那时的他们,面对日薄西山的晋朝,指点江山,激扬文字,豪情万丈,心比天高。
每到黎明时分,只要听到外面公鸡报晓打明,祖逖就会一脚把刘琨踹醒叫起来,两个年轻人就一起到外面舞剑练武,这就是“闻鸡起舞”的由来。
人不能没有梦想,这两个“闻鸡起舞”年轻人,都成为了晋朝历史上中流砥柱式的人物,都成为了神州陆沉,恢复中原的旗帜性人物。
所以,他们是英雄,是英雄就不应该被人们忘记。
不是逃跑的逃跑,衣冠南渡公元311年的“衣冠南渡”,东晋王朝龟缩江南一隅。
都城洛阳陷落,中原大乱。
士族门阀逃跑了,躲在长江南岸避难,而留下了穷苦的百姓却不得不在在胡人的蹂躏下生活。
亡,百姓苦!
兴,百姓苦!
对于这场“衣冠南渡”,我称之为不是逃跑的逃跑,因为这些穿着衣冠禽兽的士人们,满口仁义道德,满口之乎则也的君子们,打着以退为进的口号逃跑了。
祖逊,家庭条件还不错,还搭上南渡队伍的末班车。在这场大逃亡中,他带着他们宗族亲党,来到长江南岸的京口,就是今天的镇江。
南渡之后,老大琅琊王司马睿一看,祖逊这小子还不错,带百十口人,秩序还算井然,还有点组织领导能力,就给祖逊封了个官职军谘祭酒。
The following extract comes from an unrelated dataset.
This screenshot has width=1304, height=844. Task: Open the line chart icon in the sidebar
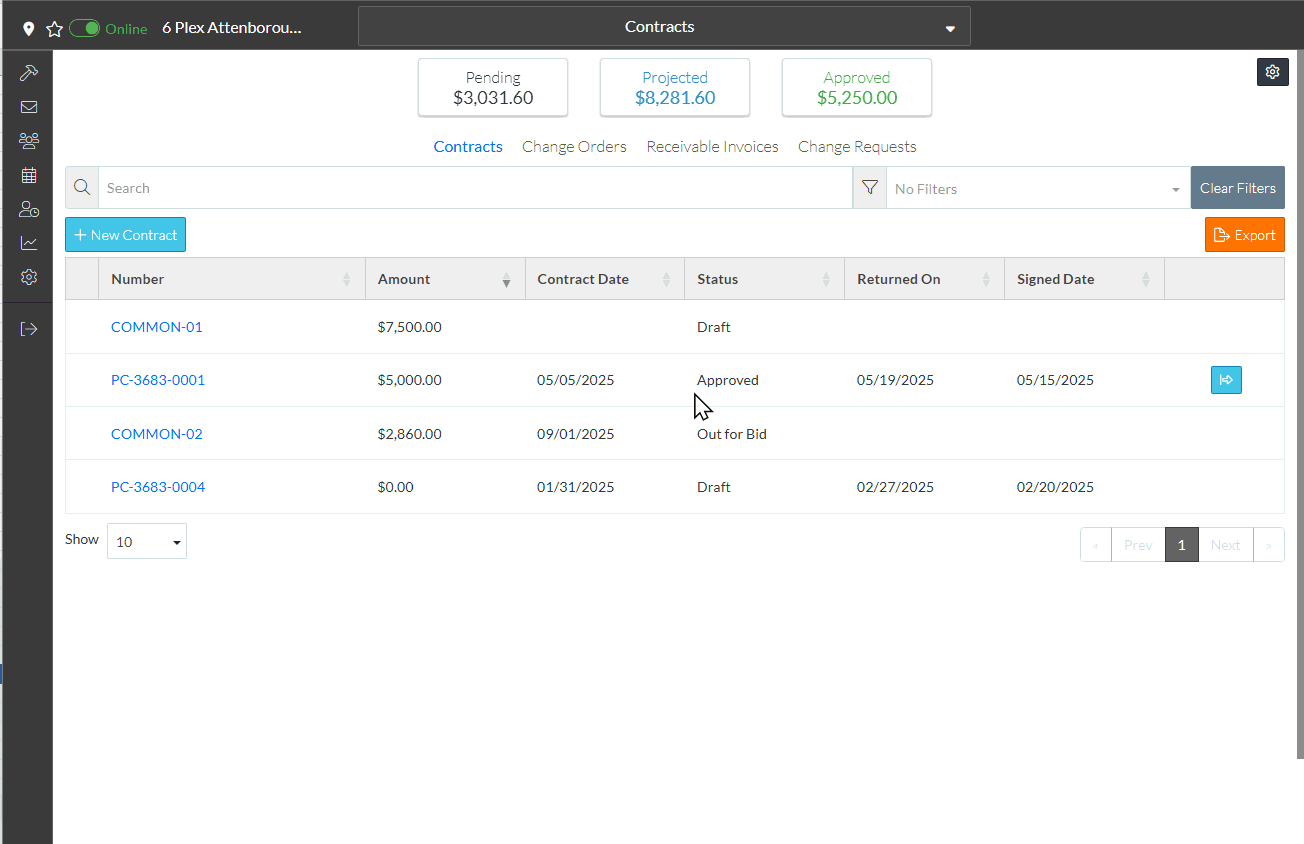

军谘祭酒大约相当于现在的军事参谋,所谓参谋不带长,放屁也不响,可见这个职务只是个闲职,并没有什么实权。
可是,闲职并不代表只能闲着。
司马睿可能迷恋了江南美丽风景,竟忘记了北方水深火热的百姓。
而祖逊没有忘记,虽然他只是一个军谘祭酒。
不是北伐的北伐,击楫中流公元313年,祖逖给司马睿上书,自告奋勇,请求率军北伐。
司马睿,比较肾虚,并且对北方的胡人早就吓破了胆,他真正的想法,偏寓江南,人不犯我,我不犯人,你好我好大家好。
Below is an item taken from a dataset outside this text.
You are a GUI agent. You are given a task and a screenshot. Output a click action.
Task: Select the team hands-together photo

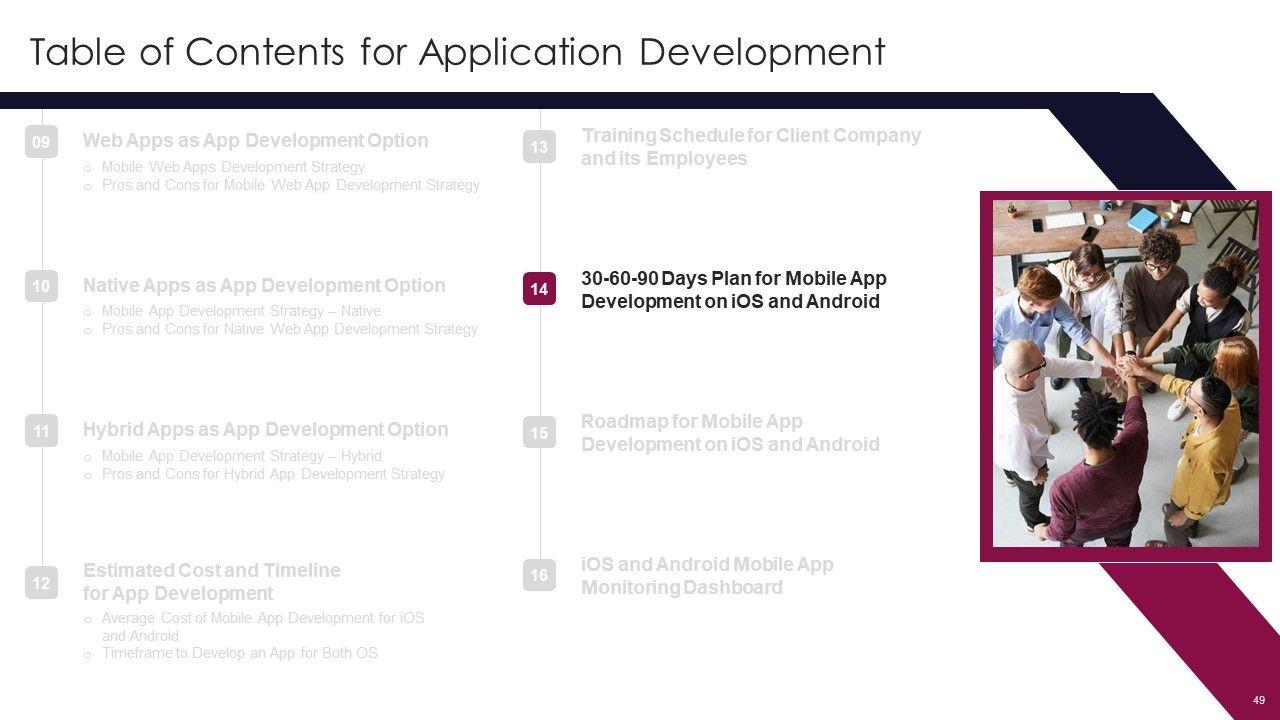[1125, 373]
可是,好歹自己也是晋朝皇帝,中原子民还外水深火热之中,自己要是一言不发,那舆论压力也实在太大,再说,你祖逊还这么慷慨激昂,好吧!
祖迅,你们要北伐,要挽救黎民,我大力支持,给祖逖加封为奋威将军、豫州刺史空头支票。
一千人的粮食,三千匹布,至于士兵和兵器,则全都没有。
这就是司马睿对祖逊北伐的支持!
他带着当初跟随自己南下的百余户私家部曲,毅然渡江,踏上了北伐的征途。
看着奔腾不息的江水,祖逖的心也和江水一样波澜起伏,他情不自禁地用船桨猛击水面,发出了豪迈的誓言:祖逖不能清中原而复济者,有如大江!我祖逖如果不能扫清中原光复成功,就像大江一样有去无回!
这就是著名的成语“中楫击水”的由来。
不复中原非好汉,不破胡虏誓不还!
渡江后,祖逖率部驻扎在淮阴(今江苏淮安),打造兵器,招募部众,组织起了一支两千余人的武装,随后继续北进,挺进中原。
此时中原的形势非常复杂。
由于多年的战乱,中原一带出现了大量的坞堡,这些坞堡大多由地方豪强和流民领袖为自保而建,他们各自为战,也常互相攻伐。
他们有的心向晋室,有的则投靠“胡人”,有的则像墙头草一样在两边摇摆。
对这些坞主,祖逖区别对待,有的打,有的拉,有的加以收编,实力大大增强。
经过几年的不懈努力,他终于占领了以谯城(今安徽亳州)为中心的黄河以南的大片土地,在中原站稳了脚跟。
公元317年初,长安失守、晋愍帝司马邺出降的消息传到了建康,司马睿在群臣的拥戴下登基,大赦天下,设置百官,不过当时并未称帝,只称晋王。
公元318年3月,司马睿正式即皇帝位,是为晋元帝。
东晋就此建立。
此时国内的形势是这样的:
南方是东晋;
北方大部是匈奴汉国的地盘,只有祖逖、李矩、邵续等人像汪洋中的几条小船一样艰难地守护着东晋的几块飞地;
西南的巴蜀一带则属于氐人流民李雄建立的成汉。
正当祖逖想“推锋越河、扫清冀朔”之际,东晋朝廷对他拥兵一方产生了疑忌,派江南士族出身的文人戴渊为都督,出镇合肥,以牵制祖逖。
前人栽树,后人乘凉,祖逖心中非常不舒服。当时,东晋朝中,王敦与刘隗交恶,互相攻讦。祖逖深知内难一起,北伐大业会因之搁浅。忧愤如此,他仍然加紧一切军事准备工作,带病指挥营建武牢坚城。
后记公元321年10月,天文有变,“妖星见于豫州之分”。
古人迷信,病入膏肓的祖逖识天文,夜中,他仰视星空,叹息道:“此星是应在我身!本想进军平定河北,而天欲杀我,这是对国家不利的征兆呵。”
几天后,满怀遗憾,祖逖病亡,时年五十六岁。
宋人胡曾有首咏史诗,表达了对祖逖病亡的历史遗憾:
策马前行到豫州,祖生寂寞水空流。
当时更有三年寿,石勒寻为阶下囚。
祖逖死后,东晋朝中久怀逆乱的王敦大喜过望,他先前一直因忌惮祖逖而不敢有异谋,至此始得肆意。
东晋派祖逖之弟祖约代替其兄统领其众,但节节失败,被祖逖收复的河南大片土地,最终被后赵攻陷。